This is an extract from the Racing Post’s Good Morning Bloodstock article from 3rd June 2026.
Breeders and buyers on small budgets watching the Classics at this time of year must feel like children pushing their noses against the window of a toy shop at Christmas time, admiring all the goodies contained within but being unable to afford any of them.
How they must fantasise about making use of a sire of the stature of Wootton Bassett, who was responsible for Prix du Jockey Club one-two Constitution River and Hawk Mountain on Sunday.
But, unfortunately for them, his covering fee had risen to €150,000 by the time those colts were conceived and his yearlings last season sold for a blockbuster average of around 400,000gns.
Here, then, is something to ease the frustration of those horsemen at the pointy end of the industry in a week when blueblooded homebreds will probably be hogging the headlines: a statistically credible sire whose covering fee and yearling averages should be well within their means.
In the UK, Ubettabelieveit did okay with his debut two-year-olds last year without causing much of a stir, but is doing a darn sight better now.
The Flying Childers Stakes winner by Kodiac, who stands at Mickley Stud in Shropshire at a fee of £4,000, currently boasts the second best black-type winners to runners ratio among the sophomores, with two from 57 giving him a score of 3.51 per cent.
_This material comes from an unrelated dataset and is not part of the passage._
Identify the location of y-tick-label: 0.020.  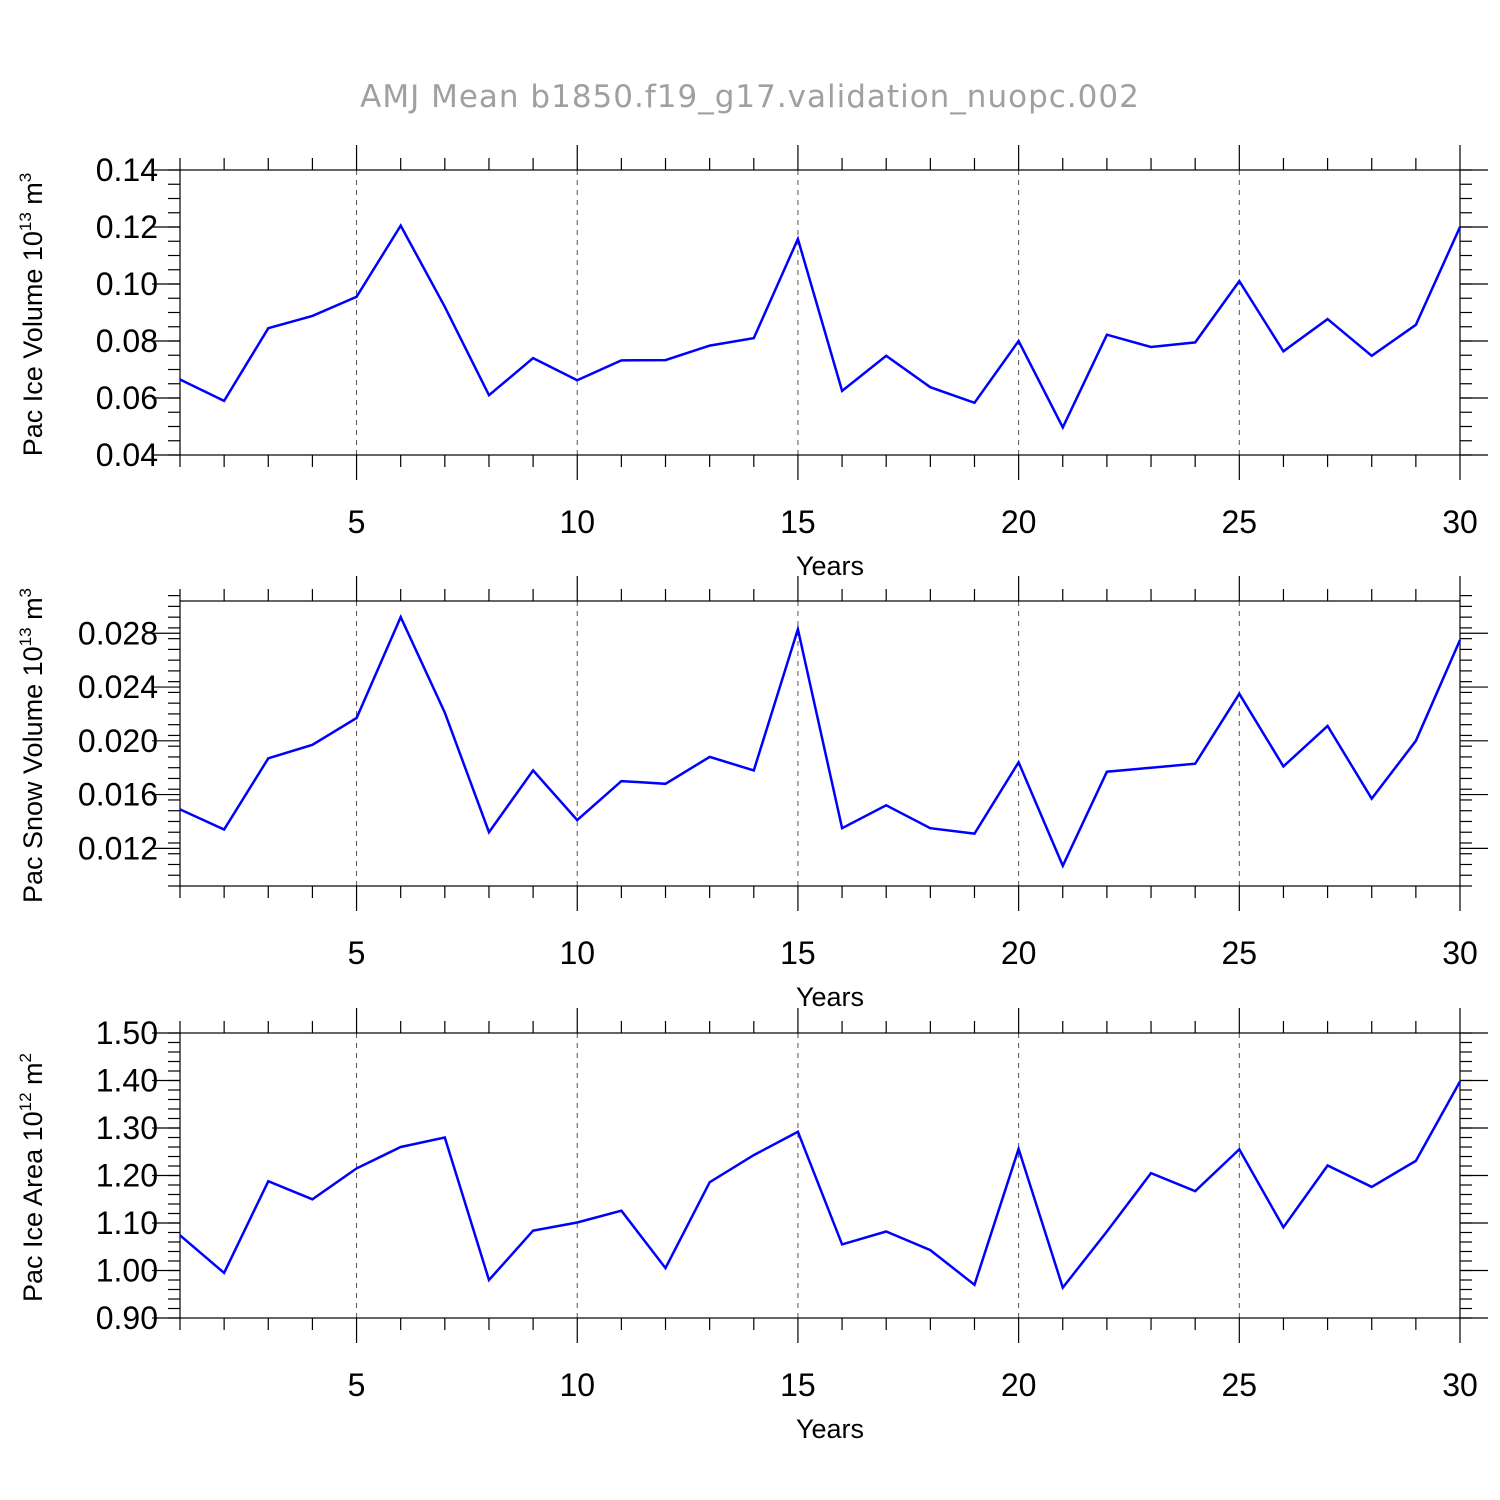
(118, 741).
That pair of stakes-winners by the sire are fine adverts for the profits available to those who invest in him. Hilitany, who won the Listed Spring Cup at Lingfield in February, was bred by Peter Balding and bought by Hamish Macauley as a yearling for 70,000gns and resold by Tally-Ho Stud as a breezer for £300,000, while Tokaido, who took the Listed Prix La Fleche at Chantilly on Sunday, was bred by Mickley Stud with Tim and Miranda Johnson and sold to Matt Coleman and Amy Murphy as a yearling for £58,000.
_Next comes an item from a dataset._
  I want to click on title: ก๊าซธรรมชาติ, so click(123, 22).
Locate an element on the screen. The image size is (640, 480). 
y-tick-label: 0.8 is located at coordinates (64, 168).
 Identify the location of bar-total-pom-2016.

Incidentally, Hilitany is out of a daughter of Royal Applause and Tokaido is out of a daughter of Royal Applause’s grandson Dark Angel. But, then again, it is hardly breaking news that Kodiac and his sons and the Royal Applause-Acclamation-Dark Angel sire-line blend so well. Champion miler Charyn rather put that beyond doubt.
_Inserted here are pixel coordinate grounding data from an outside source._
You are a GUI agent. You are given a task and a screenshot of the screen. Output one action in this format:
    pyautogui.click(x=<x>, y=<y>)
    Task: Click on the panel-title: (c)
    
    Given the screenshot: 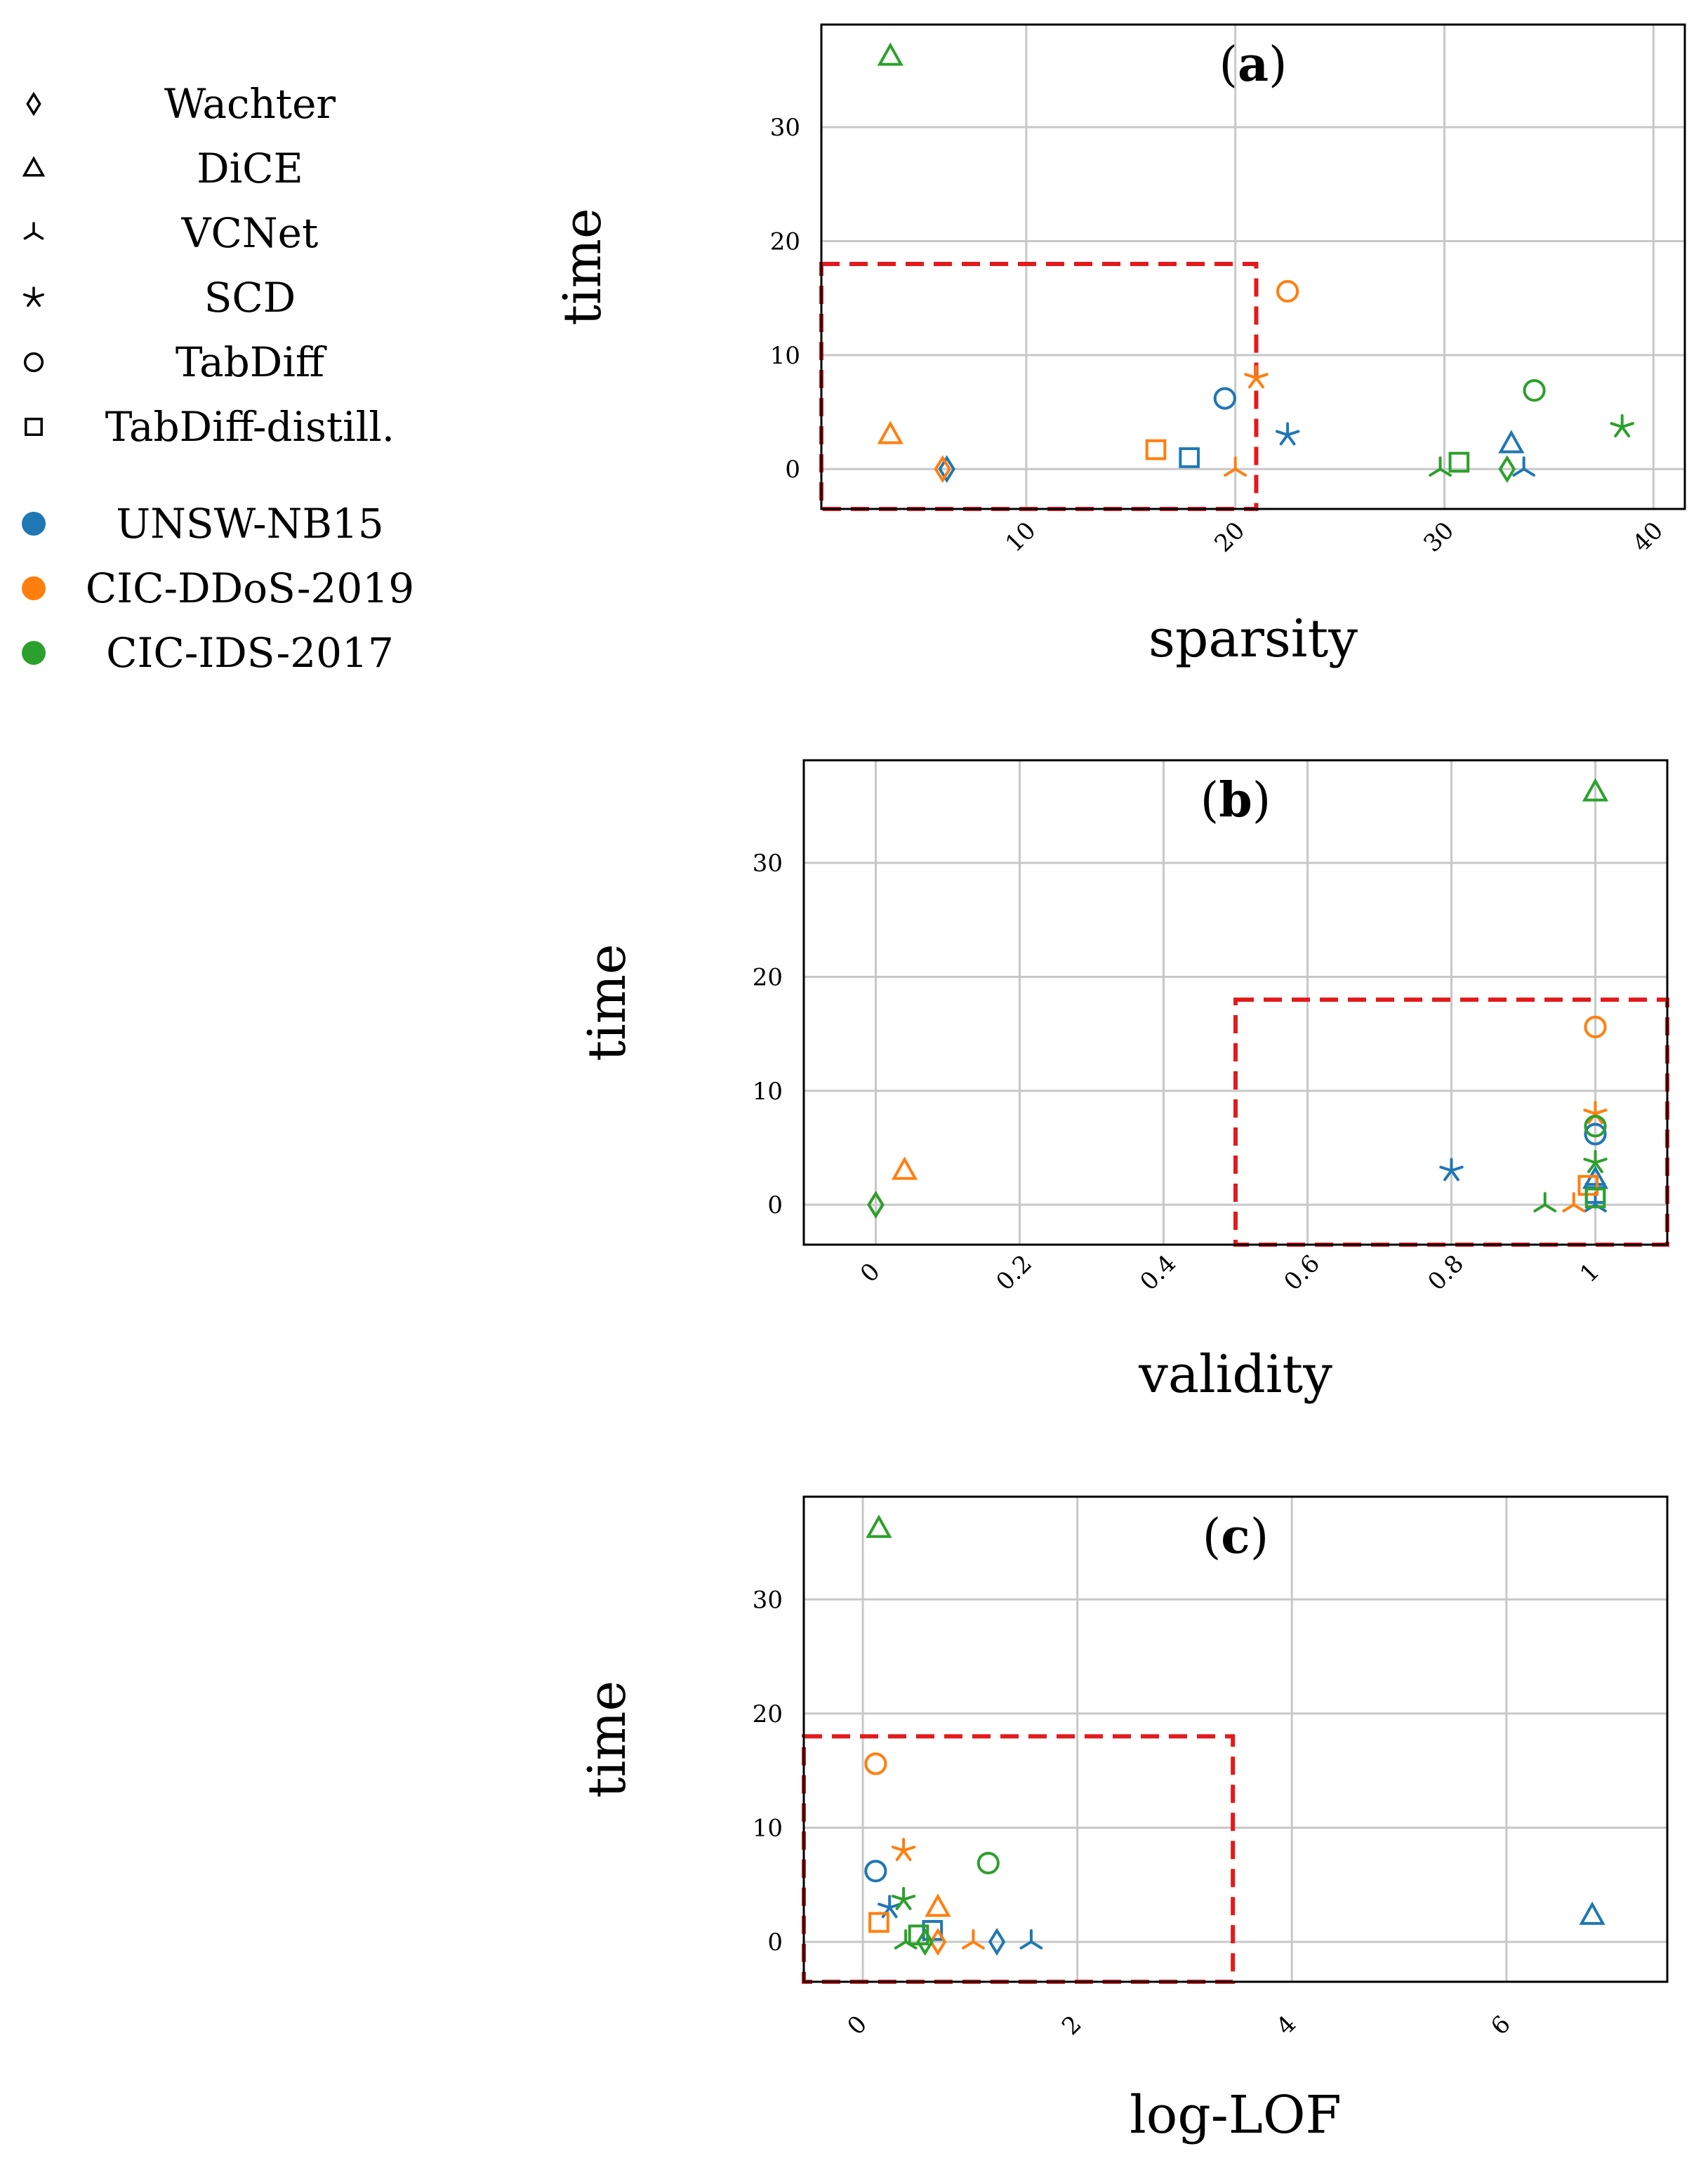 What is the action you would take?
    pyautogui.click(x=1236, y=1537)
Ubettabelieveit (pictured above) is also the source of Del Mar Grade 3 runner-up Iriseach, close Sirenia Stakes fifth Sayidah Hard Spun, another smart filly in Three Non Blondes, the fairly useful triple winner Tricky Tel and Saturday’s Beverley Two-Year-Old Trophy short-head second Ronson. All bar the homebred Ronson were bought for reasonable sums.
Magnesium, a fluent winner for John Butler at Kempton on her second outing last month, is typical of the fun that can be had with a relatively low-stakes gamble on the sire, for both breeder and buyer. She was bred by Mickley Stud principal Richard Kent with his daughter Nell from the speedily bred Equiano mare Dharwa, who was acquired at a cost of just €7,000, and bought as a yearling by Ahmed Aldowaisan for £30,000.
Ubettabelieveit’s yearlings last year sold for an average of 19,722gns and median of 12,000gns, which wasn’t bad going when there was little fanfare about them at the time, and there was the odd jackpot hit, especially when Creighmore Stables sold to Alex Elliott for 90,000gns a colt by the sire out of the Mizzen Mast mare Let It Be Me who had been pinhooked as a foal for 52,000gns.
I can see this sire developing into a firm friend of breeders, trainers and owners operating on a shoestring.